[The records — start]

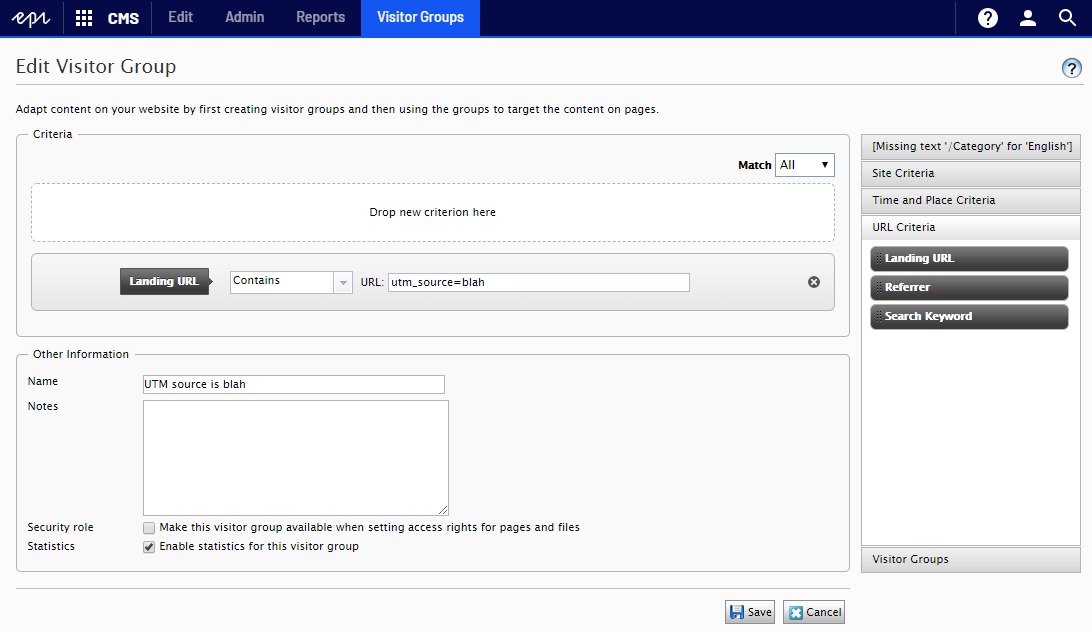Open the top bar help icon

987,18
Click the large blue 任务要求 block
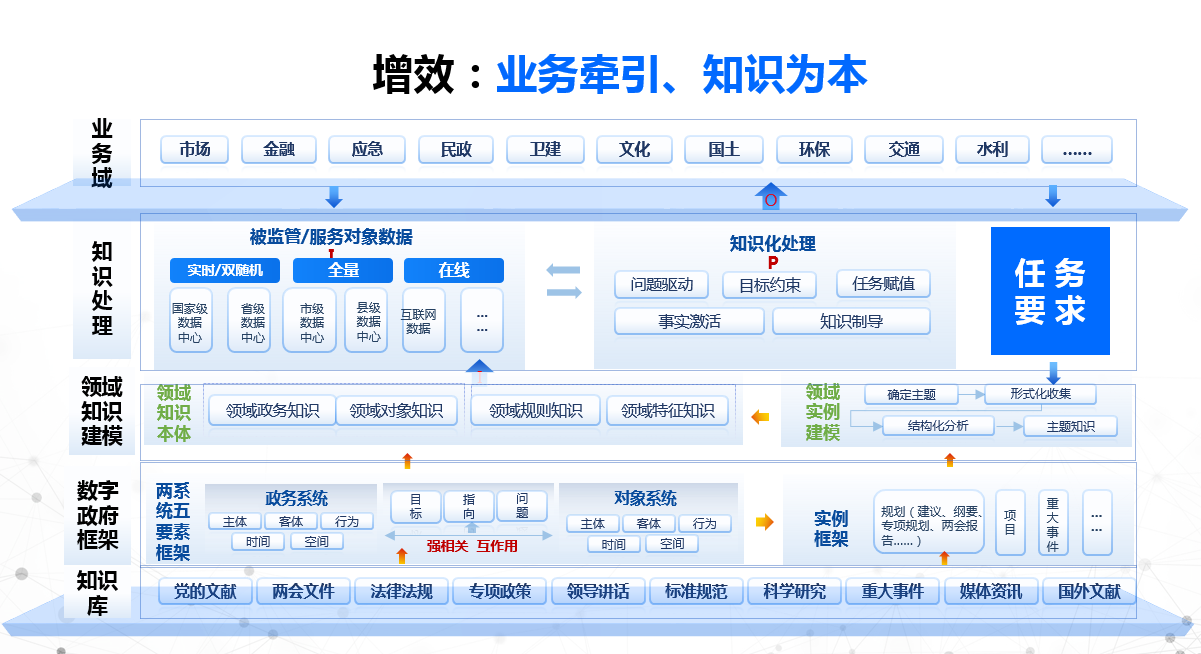 click(x=1050, y=291)
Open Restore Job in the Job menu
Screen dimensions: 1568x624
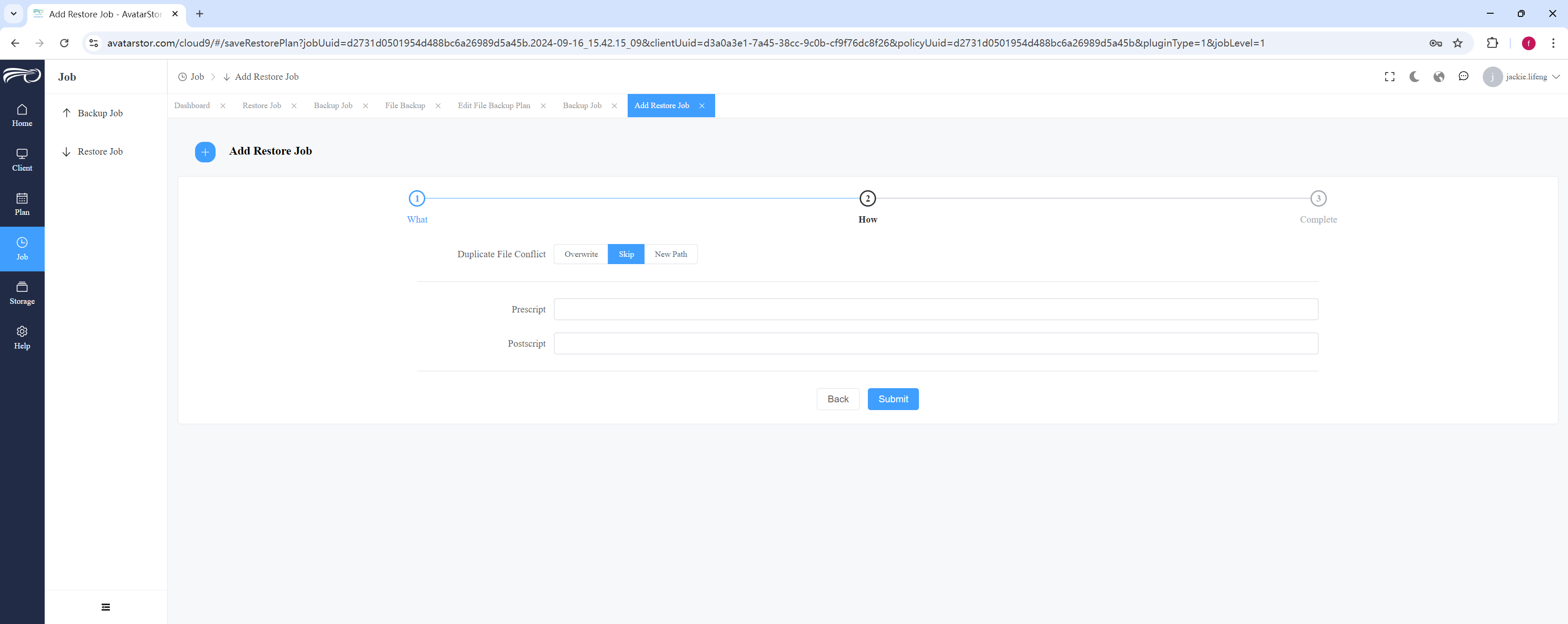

[The records — finish]

> _What is being asked_: When you reach the line that contains "Open Restore Job in the Job menu", start copying the listing word for word and stop only after its last line, without any pictures.

> _The answer_:
Open Restore Job in the Job menu
Screen dimensions: 1568x624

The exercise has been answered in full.